(Collected data)
---*---

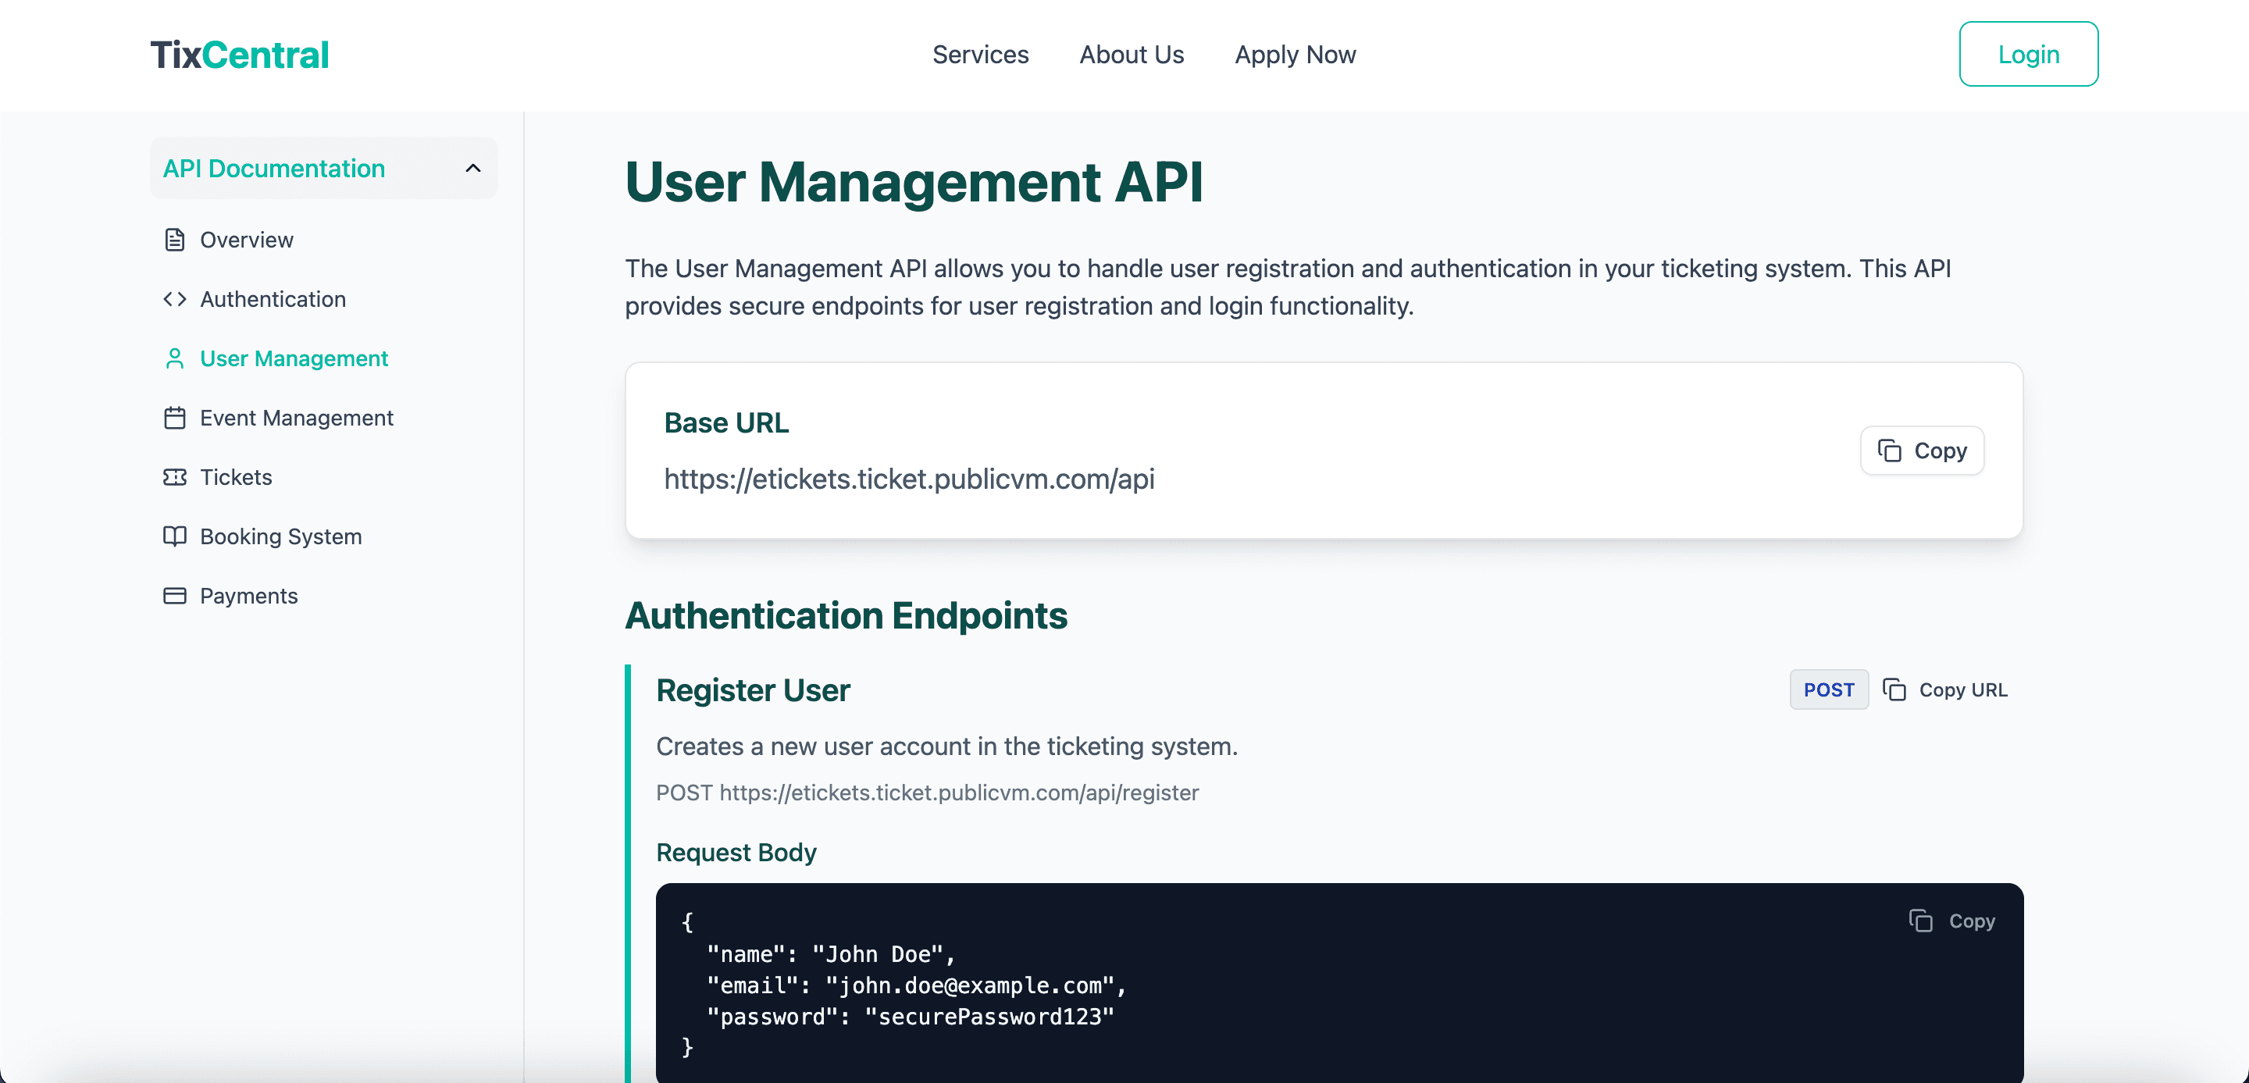Image resolution: width=2249 pixels, height=1083 pixels.
Task: Copy the Base URL
Action: pos(1922,450)
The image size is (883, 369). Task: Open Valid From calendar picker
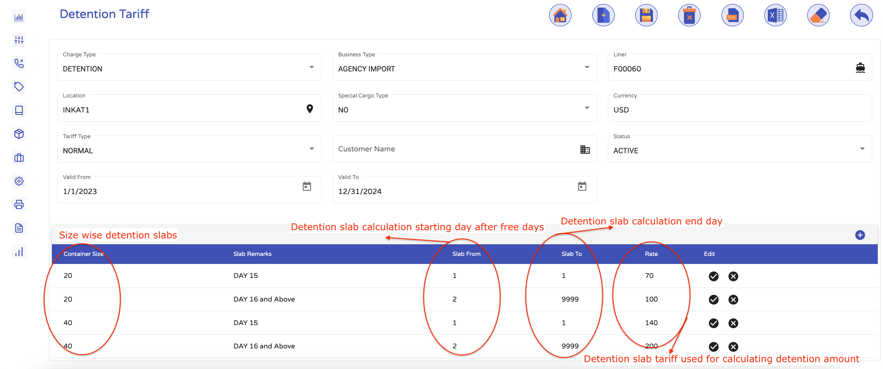click(x=306, y=186)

---*---

**EXERCISE PROMPT**: Copy exactly, with no pictures, the lines from the line containing "The image size" through the last line of the records above.

**WRITTEN RESPONSE**:
The image size is (883, 369). Task: Open Valid From calendar picker
click(x=306, y=186)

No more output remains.